The median follow-up duration was 10.8 months. The median OS in the tisotumab vedotin arm was 11.5 months vs 9.5 months in the chemotherapy arm, which correlated to a 30% reduction in risk of death ([hazard ratio] HR, 0.70; 95% CI, 0.54 to 0.89; P = .0038). The PFS was also superior in the tisotumab vedotin arm vs chemotherapy (HR, 0.67; 95% CI, 0.54 to 0.82; P < .0001). The confirmed ORR was 17.8% in the tisotumab vedotin and 5.2% in the chemotherapy arm (odds ratio, 4.0; 95% CI, 2.1 to 7.6; P < .0001). The efficacy end points of OS, PFS, and ORR favored the tisotumab vedotin arm in key pre-specified subgroups, which included patients with prior anti-PD-(L)1 exposure, and were consistent with the overall treatment effect. Adverse events were consistent with the known tisotumab vedotin safety profile, including ocular events, peripheral neuropathy, and bleeding.

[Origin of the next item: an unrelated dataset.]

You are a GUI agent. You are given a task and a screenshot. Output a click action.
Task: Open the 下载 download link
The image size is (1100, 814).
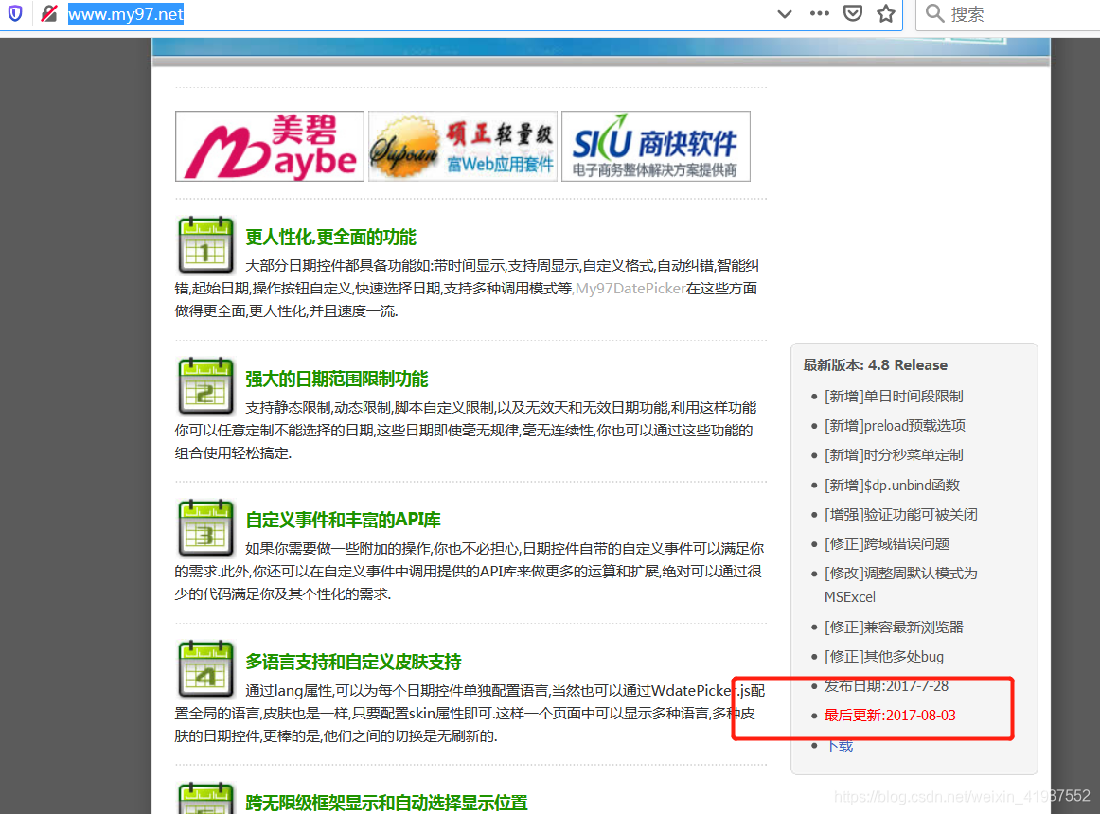coord(838,745)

Brian M. Slomovitz, MD, Mount Sinai Medical Center, Miami Beach, Florida, and coauthors concluded, “[tisotumab vedotin] showed a statistically significant and clinically meaningful improvement in OS, PFS, and ORR versus chemotherapy that was consistent across key prespecified subgroups and the intent-to-treat population, regardless of [tissue factor] expression.”
Source:
Slomovitz B, González-Martín A, Fujiwara K, et al. Efficacy and safety of tisotumab vedotin versus investigator's choice of chemotherapy in 2L or 3L recurrent or metastatic cervical cancer (innovaTV 301/ENGOT-cx12/GOG-3057): A global, randomized, open-label, phase III study. Presented at the Society of Gynecologic Oncology Annual Meeting. March 16-18, 2024; San Diego, California.